Another approach is based on the Retinex theory [23], which considers that an image is composed of ambient lighting and object reflection properties. Based on the Retinex theory, low-light image enhancement is formulated as a problem of environmental light estimation. By removing the influence of ambient light from the original image, an enhanced image can be obtained. The single-scale Retinex (SSR) method [24] uses Gaussian filtering for estimating ambient light to then remove low-frequency components from the image while preserving high-frequency information. However, detail preservation and brightness enhancement are difficult to balance because the scale parameters of a single Gaussian convolution kernel are used. To solve this problem, the multiscale Retinex method [25] extends the scale parameters of the Gaussian convolution kernel to multiple scales. Fu et al. [26] proposed a weighted variogram model to estimate the reflectivity of object surfaces more accurately while suppressing noise to some extent. Li et al. [27] proposed a Retinex model considering noise and applied optimization for image enhancement. Although methods based on the Retinex theory can improve the contrast and brightness of an image, they often discard details because they convolute the entire image using a Gaussian filter, resulting in halo effects and other artifacts in the enhanced image.

1.3. Image Enhancement Based on Deep Learning

Lore et al. [28] first applied deep learning to low-light image enhancement and proposed LLNet, which achieves both image enhancement and denoising by stacking sparse self-encoders. Lv et al. [29] proposed a multibranch low-light enhancement network. This method aims to extract rich features at different levels using fully convolutional networks, enhance them through multiple subnetworks, and finally, generate an enhanced image through multibranch fusion. Wei et al. [30] proposed a Retinex-Net model based on the Retinex theory, which consists of a decomposition network and an enhancement network for light adjustment. Based on decomposition, the brightness of the image can be enhanced while suppressing noise. Zhang et al. [31] considered the Retinex theory for building a simple and effective network called KinD++. It divides the image through an illumination module, which adjusts the light, and a reflection module, which prevents degradation. Hence, the original space is decoupled into two subspaces, and pairs of image data are used for network training, resulting in better light enhancement and image denoising. Although these deep learning methods achieve better image enhancement than conventional methods, most require paired labeled data [28,29,32], substantially increasing the training burden.

To improve applicability, deep learning methods that do not require paired reference images for supervised learning have been explored. Such methods decompose low-light image enhancement into two steps. First, a transformation curve is estimated using a deep neural network; second, the transformation curve is applied to the original image to complete enhancement. Zhang et al. [33] proposed ExCNet to estimate the best S-curve for low-light images. Once the curve is estimated, it can be applied to the image to complete enhancement. Guo et al. [34] proposed Zero-DCE using a monotonic and differentiable curve and formulated low-light image enhancement as a pixel-by-pixel curve estimation problem, obtaining zero-reference learning with an unsupervised loss. Based on Zero-DCE, Li et al. [35] introduced Zero-DCE++ based on deep separable convolutions [36] to reduce the number of network parameters, thereby ensuring image enhancement while enabling real-time operation on mobile devices.

The abovementioned methods are used for low-light enhancement of a single image. However, image data for SLAM establish a continuous time series, and most existing methods used directly in SLAM neglect temporal information. In addition, most existing low-light image enhancement methods are intended to improve the appearance of low-light images instead of contributing to feature extraction. Nevertheless, an image that satisfies human visual perception does not necessarily satisfy the requirements of the feature extraction for computer vision.

▸ Instructions:
**1.** Please convert the records into a JSON list of strings, with one string per line and blank lines left out.
**2.** Carry on the passage about low-light image enhancement methods from its final sentence.
The passage above and the records that come next are unrelated to each other.

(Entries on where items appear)
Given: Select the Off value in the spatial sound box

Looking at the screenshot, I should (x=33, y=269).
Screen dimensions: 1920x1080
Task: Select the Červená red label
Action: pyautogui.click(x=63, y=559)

▸ Expected results:
**1.**
[
  "Given: Select the Off value in the spatial sound box",
  "Looking at the screenshot, I should (x=33, y=269).",
  "Screen dimensions: 1920x1080",
  "Task: Select the Červená red label",
  "Action: pyautogui.click(x=63, y=559)"
]

**2.**
1.4. Contributions

In view of current problems in image enhancement for pose estimation using visual SLAM, we propose a low-light image enhancement algorithm based on 3D convolutions that can operate in real-time to capture time-series information using various consecutive frames as the input. In addition, we introduce a spatial consistency loss to improve feature point extraction and matching, thereby increasing the image sequence positioning accuracy of SLAM in low-light environments.

The contributions of this study can be summarized as follows:

In view of the image characteristics used by visual SLAM, we propose a low-light image enhancement method that considers time consistency by introducing a 3D convolution module.
To satisfy requirements for feature point extraction and matching, we introduce a loss function for spatial consistency. By expanding the measurement range of the spatial consistency loss, texture features are preserved in the regions of the enhanced image, and the stability and repeatability of feature point extraction are improved.
The proposed image enhancement method is integrated into the VINS-Mono estimator [10] and tested on low-light sequences. Among five evaluated methods, our proposal achieves the minimum positioning error, thus improving the robustness and positioning accuracy of SLAM in low-light environments.

2. Proposed Image Enhancement Method

The proposed low-light image enhancement method is called 3D-DCE++. First, pixelwise transformation curves are estimated using a 3D convolutional neural network (CNN). Then, the transformation curves are iteratively applied to the low-light image to complete enhancement. As shown in Figure 1, the method uses sequential video frames as the input and predicts the grayscale transformation curve parameters of the current frame using the 3D CNN. Then, the iterative process is applied to the current frame to achieve low-light image enhancement. In Section 2.1, we introduce the 2D and 3D convolutions. In Section 2.2, we detail the proposed network structure, loss functions, and iterative enhancement algorithm.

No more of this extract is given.